[Data for this task Boundary: Start]

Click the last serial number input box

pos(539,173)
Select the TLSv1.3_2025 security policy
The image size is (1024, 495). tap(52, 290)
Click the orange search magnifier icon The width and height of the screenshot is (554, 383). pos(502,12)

[Data for this task Boundary: End]
[Data for this task Boundary: Start]

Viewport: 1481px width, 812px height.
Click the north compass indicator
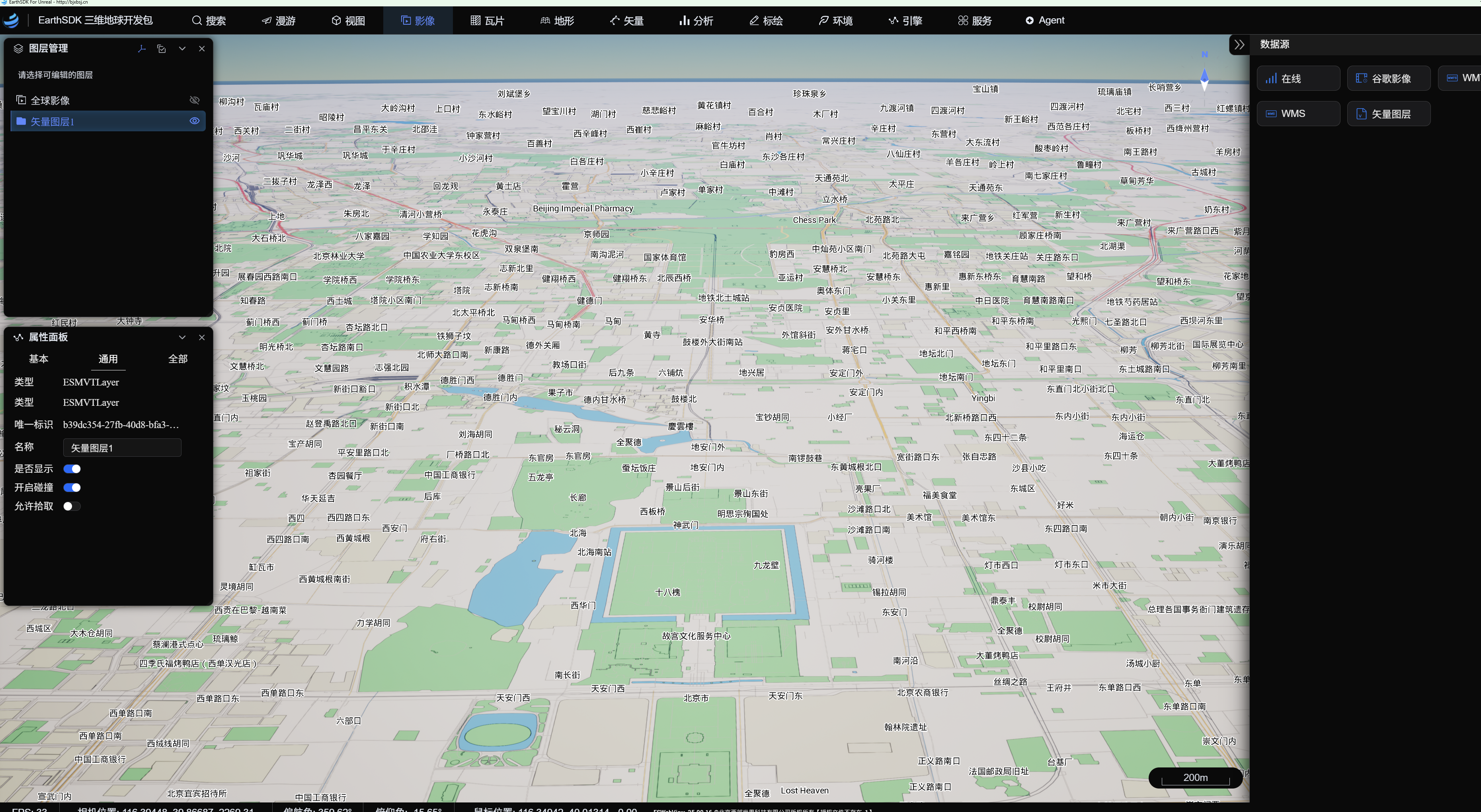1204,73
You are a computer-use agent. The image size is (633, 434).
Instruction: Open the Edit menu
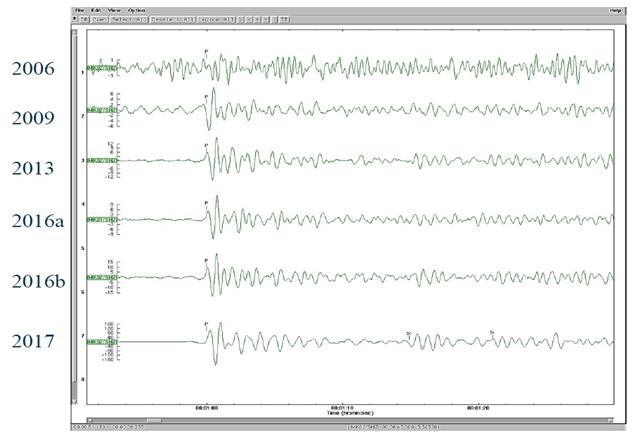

[Data for this task Boundary: End]

**What the task requires**
Every line above that holds the string "width" should be copied out.

**Completed exercise**
Click the orange search magnifier icon The width and height of the screenshot is (554, 383). pos(502,12)
Viewport: 1481px width, 812px height.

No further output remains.